AIM OF THE EXERCISE. Only one stretch of the data below should be repeated: the lines from the line containing "Tap the red pin emoji in quoted tweet" through the line containing "Instruction: Click the pager reload icon", inclusive, exactly as they are.

TASK INPUTS.
****

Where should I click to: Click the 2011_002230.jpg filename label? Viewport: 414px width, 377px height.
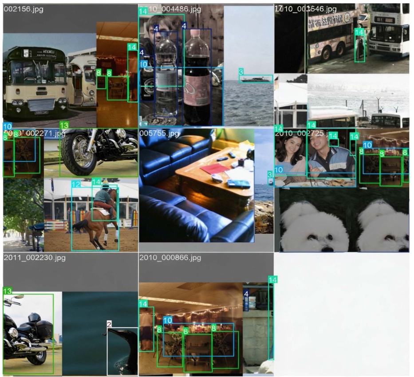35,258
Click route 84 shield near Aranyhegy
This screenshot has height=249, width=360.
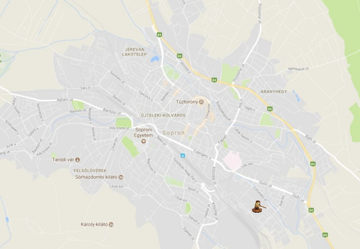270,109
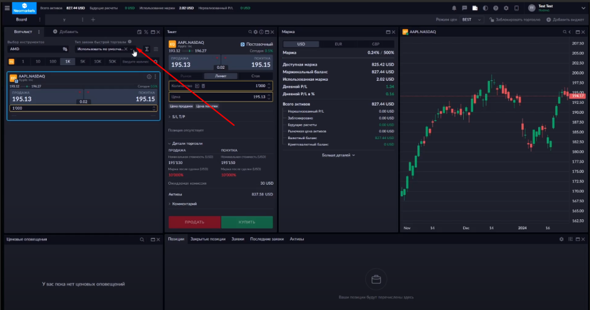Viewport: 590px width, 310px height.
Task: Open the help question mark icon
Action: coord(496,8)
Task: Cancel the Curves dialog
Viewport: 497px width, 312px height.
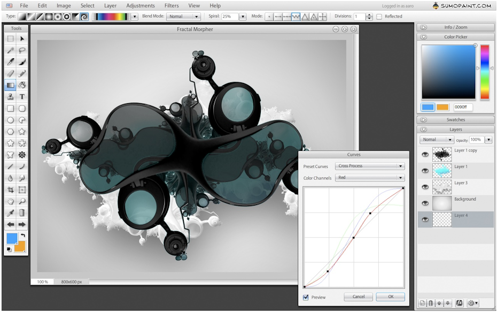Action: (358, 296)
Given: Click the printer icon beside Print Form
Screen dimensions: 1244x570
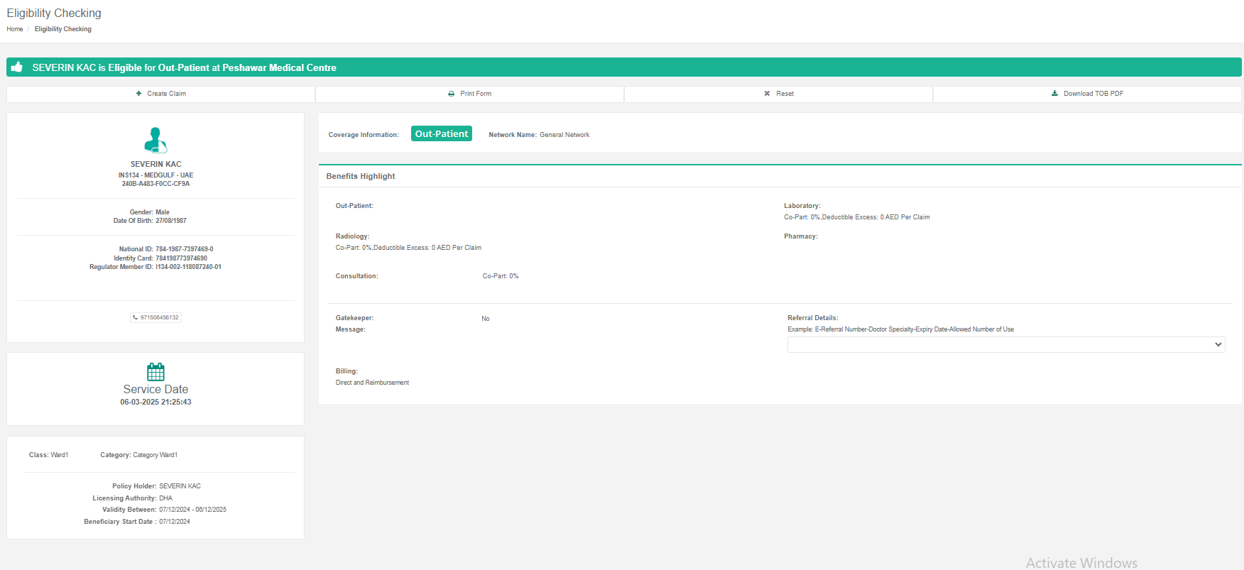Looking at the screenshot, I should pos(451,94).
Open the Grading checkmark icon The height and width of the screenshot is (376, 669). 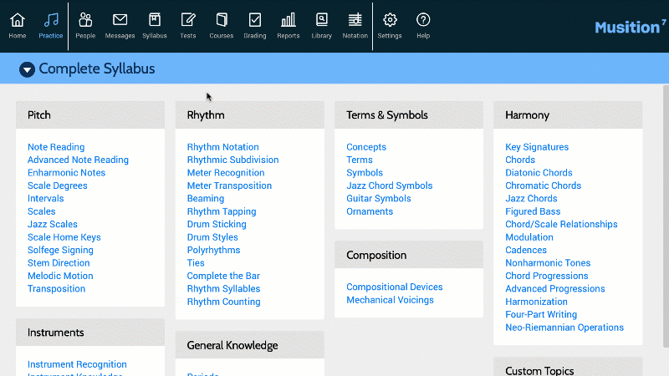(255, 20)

****

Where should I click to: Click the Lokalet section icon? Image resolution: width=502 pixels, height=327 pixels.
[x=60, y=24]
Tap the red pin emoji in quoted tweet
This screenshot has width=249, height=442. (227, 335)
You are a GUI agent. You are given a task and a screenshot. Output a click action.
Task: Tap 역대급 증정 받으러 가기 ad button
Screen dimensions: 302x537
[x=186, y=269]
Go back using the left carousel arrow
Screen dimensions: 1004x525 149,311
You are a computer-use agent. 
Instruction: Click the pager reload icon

****

FINISHED TASK.
Tap the red pin emoji in quoted tweet
This screenshot has width=249, height=442. (227, 335)
You are a GUI agent. You are given a task and a screenshot. Output a click action.
Task: Tap 역대급 증정 받으러 가기 ad button
Screen dimensions: 302x537
[x=186, y=269]
Go back using the left carousel arrow
Screen dimensions: 1004x525 149,311
You are a computer-use agent. 
Instruction: Click the pager reload icon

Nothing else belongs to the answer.